Task directions
Below is a set of entries. Print the line that contains "Given: Toggle the" and every later line word for word, through the final one.

[Pixel coordinate grounding data]
┏━━
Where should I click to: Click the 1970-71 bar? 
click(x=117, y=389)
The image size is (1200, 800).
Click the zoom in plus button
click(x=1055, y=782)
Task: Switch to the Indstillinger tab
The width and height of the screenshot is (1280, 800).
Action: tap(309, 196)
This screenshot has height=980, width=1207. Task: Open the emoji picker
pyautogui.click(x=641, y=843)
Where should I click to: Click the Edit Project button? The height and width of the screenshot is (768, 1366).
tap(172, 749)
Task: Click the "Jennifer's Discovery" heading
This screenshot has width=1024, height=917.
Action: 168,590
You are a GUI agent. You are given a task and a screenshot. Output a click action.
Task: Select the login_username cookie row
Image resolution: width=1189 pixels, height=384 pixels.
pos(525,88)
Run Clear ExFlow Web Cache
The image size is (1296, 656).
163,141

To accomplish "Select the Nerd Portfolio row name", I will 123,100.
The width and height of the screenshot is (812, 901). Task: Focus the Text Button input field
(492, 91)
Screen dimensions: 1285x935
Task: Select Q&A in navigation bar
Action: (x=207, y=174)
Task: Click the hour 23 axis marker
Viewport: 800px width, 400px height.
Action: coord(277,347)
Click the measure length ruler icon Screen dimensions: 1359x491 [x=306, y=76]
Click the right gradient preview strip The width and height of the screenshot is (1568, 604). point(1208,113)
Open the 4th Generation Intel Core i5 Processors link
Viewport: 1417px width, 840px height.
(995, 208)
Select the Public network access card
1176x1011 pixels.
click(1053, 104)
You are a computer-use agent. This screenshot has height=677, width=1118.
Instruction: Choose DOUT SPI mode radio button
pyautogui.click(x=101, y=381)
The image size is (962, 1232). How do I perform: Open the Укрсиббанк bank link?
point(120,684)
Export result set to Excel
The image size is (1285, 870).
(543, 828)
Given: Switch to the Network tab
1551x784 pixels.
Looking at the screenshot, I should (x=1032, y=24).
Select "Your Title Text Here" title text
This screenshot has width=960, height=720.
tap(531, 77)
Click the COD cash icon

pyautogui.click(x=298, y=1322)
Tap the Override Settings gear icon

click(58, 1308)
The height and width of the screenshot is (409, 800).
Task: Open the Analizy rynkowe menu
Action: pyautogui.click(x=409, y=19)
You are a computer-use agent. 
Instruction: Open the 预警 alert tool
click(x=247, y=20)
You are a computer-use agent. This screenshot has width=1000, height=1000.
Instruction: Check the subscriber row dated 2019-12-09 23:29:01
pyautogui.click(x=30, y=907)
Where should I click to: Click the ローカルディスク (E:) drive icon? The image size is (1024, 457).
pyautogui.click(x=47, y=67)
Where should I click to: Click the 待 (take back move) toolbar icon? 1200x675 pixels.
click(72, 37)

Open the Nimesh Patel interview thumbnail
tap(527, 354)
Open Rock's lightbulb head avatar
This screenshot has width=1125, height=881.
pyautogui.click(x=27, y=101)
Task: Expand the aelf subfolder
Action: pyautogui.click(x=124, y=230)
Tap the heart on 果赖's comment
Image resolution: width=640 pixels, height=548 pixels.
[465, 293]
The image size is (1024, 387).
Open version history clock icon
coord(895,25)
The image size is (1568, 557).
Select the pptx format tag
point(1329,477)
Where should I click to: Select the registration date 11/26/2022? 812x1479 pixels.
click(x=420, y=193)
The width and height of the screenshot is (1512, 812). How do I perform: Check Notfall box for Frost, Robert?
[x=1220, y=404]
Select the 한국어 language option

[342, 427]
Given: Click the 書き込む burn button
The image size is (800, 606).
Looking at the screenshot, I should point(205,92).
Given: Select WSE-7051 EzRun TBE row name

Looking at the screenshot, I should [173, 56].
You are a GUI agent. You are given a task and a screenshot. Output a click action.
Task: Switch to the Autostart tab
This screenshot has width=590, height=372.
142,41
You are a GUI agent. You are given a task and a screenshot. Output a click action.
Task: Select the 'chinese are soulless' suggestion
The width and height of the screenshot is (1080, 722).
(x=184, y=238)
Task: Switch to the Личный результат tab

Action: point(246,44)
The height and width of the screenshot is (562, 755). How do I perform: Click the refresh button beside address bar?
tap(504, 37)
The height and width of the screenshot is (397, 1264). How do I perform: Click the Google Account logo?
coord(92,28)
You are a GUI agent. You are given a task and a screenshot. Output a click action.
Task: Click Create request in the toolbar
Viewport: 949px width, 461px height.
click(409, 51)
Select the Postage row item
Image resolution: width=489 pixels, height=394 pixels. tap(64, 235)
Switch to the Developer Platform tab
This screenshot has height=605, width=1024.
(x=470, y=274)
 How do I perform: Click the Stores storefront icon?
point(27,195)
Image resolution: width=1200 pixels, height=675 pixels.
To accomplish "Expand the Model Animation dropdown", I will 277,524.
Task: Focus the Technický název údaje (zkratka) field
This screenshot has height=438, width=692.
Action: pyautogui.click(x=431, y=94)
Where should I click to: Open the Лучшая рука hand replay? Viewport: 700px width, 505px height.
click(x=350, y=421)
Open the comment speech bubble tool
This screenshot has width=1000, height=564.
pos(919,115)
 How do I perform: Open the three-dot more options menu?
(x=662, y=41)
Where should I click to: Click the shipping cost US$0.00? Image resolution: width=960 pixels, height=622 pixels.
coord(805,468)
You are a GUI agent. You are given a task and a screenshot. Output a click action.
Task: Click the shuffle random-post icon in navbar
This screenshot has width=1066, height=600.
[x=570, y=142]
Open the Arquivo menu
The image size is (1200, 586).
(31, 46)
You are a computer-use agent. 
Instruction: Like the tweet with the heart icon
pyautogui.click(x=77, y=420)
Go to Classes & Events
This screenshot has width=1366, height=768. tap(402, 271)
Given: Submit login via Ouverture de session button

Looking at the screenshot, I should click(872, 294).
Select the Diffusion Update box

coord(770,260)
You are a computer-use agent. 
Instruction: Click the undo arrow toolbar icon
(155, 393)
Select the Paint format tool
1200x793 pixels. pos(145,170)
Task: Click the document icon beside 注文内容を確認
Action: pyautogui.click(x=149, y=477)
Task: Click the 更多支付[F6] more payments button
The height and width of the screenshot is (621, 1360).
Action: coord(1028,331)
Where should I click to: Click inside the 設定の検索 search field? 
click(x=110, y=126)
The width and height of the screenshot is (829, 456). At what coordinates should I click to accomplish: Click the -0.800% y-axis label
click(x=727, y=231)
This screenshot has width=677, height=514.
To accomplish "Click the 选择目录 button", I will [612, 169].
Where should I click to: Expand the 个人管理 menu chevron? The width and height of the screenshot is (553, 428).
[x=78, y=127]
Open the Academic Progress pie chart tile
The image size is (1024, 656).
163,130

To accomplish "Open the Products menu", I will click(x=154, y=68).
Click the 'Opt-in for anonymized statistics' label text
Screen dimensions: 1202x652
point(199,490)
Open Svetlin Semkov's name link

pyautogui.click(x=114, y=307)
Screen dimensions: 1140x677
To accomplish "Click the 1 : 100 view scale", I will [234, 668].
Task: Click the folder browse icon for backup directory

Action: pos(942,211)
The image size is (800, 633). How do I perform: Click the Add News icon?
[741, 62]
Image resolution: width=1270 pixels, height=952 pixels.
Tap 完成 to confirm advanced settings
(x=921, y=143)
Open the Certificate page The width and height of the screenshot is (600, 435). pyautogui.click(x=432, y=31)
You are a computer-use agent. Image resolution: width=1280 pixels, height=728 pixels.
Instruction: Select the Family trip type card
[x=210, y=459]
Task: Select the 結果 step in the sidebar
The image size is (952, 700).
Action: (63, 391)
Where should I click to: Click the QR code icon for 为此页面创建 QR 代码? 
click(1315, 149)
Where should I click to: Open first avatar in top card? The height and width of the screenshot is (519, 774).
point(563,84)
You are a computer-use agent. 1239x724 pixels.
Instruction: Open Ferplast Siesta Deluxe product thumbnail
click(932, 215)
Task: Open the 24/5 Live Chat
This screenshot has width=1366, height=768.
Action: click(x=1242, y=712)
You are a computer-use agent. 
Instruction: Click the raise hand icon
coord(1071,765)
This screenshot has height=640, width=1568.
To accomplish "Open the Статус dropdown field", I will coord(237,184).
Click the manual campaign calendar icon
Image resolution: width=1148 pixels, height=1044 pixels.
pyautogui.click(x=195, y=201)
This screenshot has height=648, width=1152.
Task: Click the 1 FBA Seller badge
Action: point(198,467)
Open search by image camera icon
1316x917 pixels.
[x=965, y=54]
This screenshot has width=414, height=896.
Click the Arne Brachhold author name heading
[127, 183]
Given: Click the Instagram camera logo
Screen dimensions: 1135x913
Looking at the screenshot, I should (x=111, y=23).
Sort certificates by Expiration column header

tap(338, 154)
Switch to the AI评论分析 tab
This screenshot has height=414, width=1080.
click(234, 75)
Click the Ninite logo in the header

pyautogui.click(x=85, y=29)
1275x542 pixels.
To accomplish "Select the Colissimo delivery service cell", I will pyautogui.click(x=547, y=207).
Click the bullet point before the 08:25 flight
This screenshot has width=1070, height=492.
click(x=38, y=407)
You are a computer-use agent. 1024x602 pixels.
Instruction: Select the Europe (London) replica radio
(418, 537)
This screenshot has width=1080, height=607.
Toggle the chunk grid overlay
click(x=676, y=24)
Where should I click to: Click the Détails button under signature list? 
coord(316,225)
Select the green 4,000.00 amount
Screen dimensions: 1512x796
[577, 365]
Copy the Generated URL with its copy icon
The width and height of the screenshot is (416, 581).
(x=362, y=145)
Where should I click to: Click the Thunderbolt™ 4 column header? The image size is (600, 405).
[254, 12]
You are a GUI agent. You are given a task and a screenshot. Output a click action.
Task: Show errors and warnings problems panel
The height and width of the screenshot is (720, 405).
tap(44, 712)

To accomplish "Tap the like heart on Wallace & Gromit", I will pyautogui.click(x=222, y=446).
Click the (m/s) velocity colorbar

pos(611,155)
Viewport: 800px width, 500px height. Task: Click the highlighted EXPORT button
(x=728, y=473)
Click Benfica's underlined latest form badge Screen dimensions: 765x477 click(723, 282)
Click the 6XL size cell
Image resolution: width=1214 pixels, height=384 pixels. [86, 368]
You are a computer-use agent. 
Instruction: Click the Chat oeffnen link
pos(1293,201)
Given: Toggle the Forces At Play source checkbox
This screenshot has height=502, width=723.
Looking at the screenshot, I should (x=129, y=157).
┗━━
Task solution
Given: Toggle the Forces At Play source checkbox
This screenshot has height=502, width=723.
Looking at the screenshot, I should (x=129, y=157).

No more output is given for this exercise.